0)シミュレーションのディレクトリ作成(超並列計算機とファイルサーバ)やリスタート、再実行等を自動化する。
1)超並列計算機のローカルディスクに作られたファイルを、ファイルができ次第ファイルサーバへ連続的に自動転送する。
2)ファイルサーバへファイルが転送されたら、可視化(現在は、AVS)の実行スクリプトをそのファイルに応じて自動生成する。
3)可視化実行スクリプトを実行する前に可視化用ディレクトリ作成を行い、続いて可視化ソフトウェアを実行し、可視化データを保存する。
4)可視化データを、プリントアウト用、PDF等の配信用、html等のWWW用のデータに自動変換し、自動再編集する。

 また、現在開発中で今年度中に開発が終わる機能としては、次のようなものがある。

5)データベースサーバとリンクして計算結果データおよび可視化データ、可視化実行スクリプトなど各種ファイルを自動登録し、検索、WWWと連係した閲覧機能を開発する。
6)シミュレーションの入力データの作成を支援するシステムをWWWとCGIベースで開発する。
7)シミュレーションの途中経過やJOBの実行状況、さらに上記の自動システムの実行状況をWWWから監視できるシステムを開発する。

 さらに将来的に必要となる技術としては、

8)ディスクスペースを消費し尽くさないようファイル転送やディスク空き容量を監視し、DBと連係して、効率的なデータ退避を行うシステムを開発する予定である。
9)最も効率的な通信路と計算機を自動的に選ぶロードバランシング機能と、どこかの通信路や計算機が不通になった場合のリダンタント機能を追加する予定である。
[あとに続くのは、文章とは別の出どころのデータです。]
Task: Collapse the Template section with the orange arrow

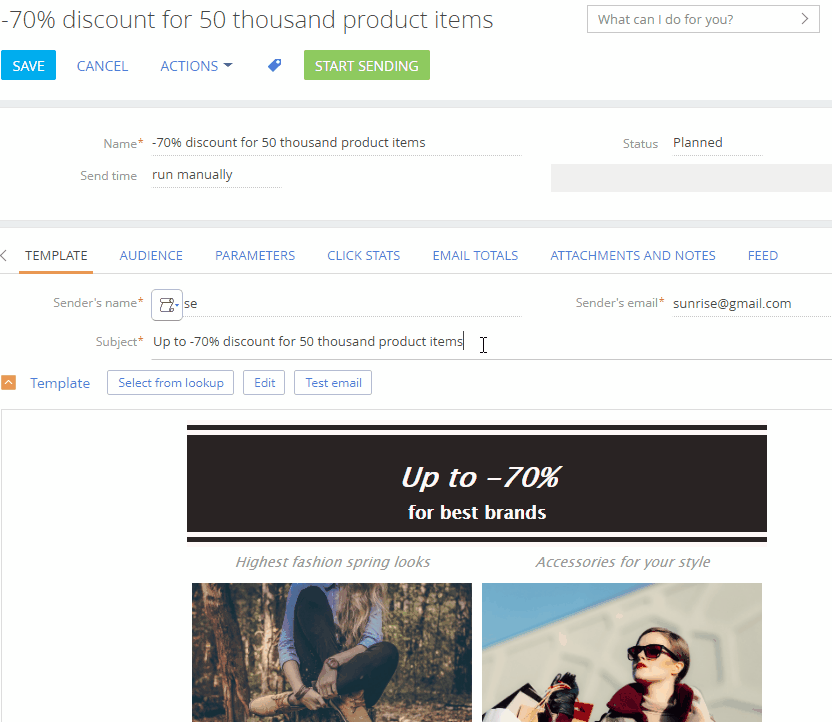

 これらの開発において必要とする技術は次のようなものがある。

 高度なシェルスクリプト作成、AVS等の可視化ソフトウェアの取り扱い、可視化ソフトウェアへの自己作成ツールの追加、データマイニング的な手法による効率的なデータ解析手法、各種ファイルフォーマットへの対応、特にポストスクリプトの編集作業、各種CGIスクリプトの作成、WWWを使ったインテリジェンスなインタフェース作成、オラクル等のDBMSの取り扱い、SQLを使ったDBの作成、それからこれら複数の計算機を統括して制御する機能分散制御システム化技術などがある。
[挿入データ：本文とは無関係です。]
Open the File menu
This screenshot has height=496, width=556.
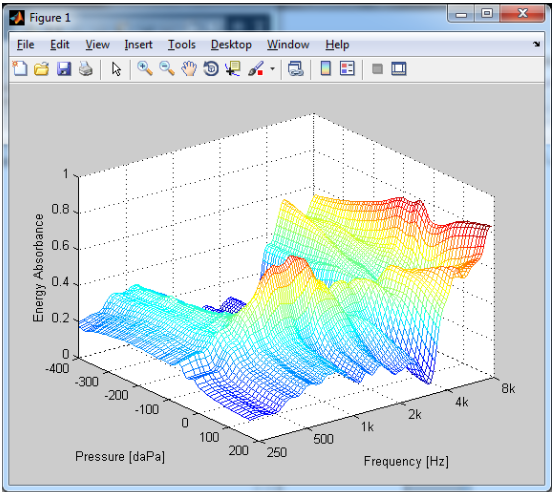26,45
 これらのシステム構成で考慮すべきところは次の通りである。プログラムは高速化や超並列化が最優先事項のためできるだけ最低限の制限で動作するようにシステムを構築する必要がある。つまり、外付け的(オブジェクト指向的?)にシステム化を進める必要がある。したがって、すべての制御はプログラムへ特殊なものを組み込まずに外部ファイル等からコントロールできるようにプログラムされるべきである。また、発見的研究過程ではプログラムの開発が日進月歩であり、このようなプログラム変更に容易に追従できるシステムでなければならない。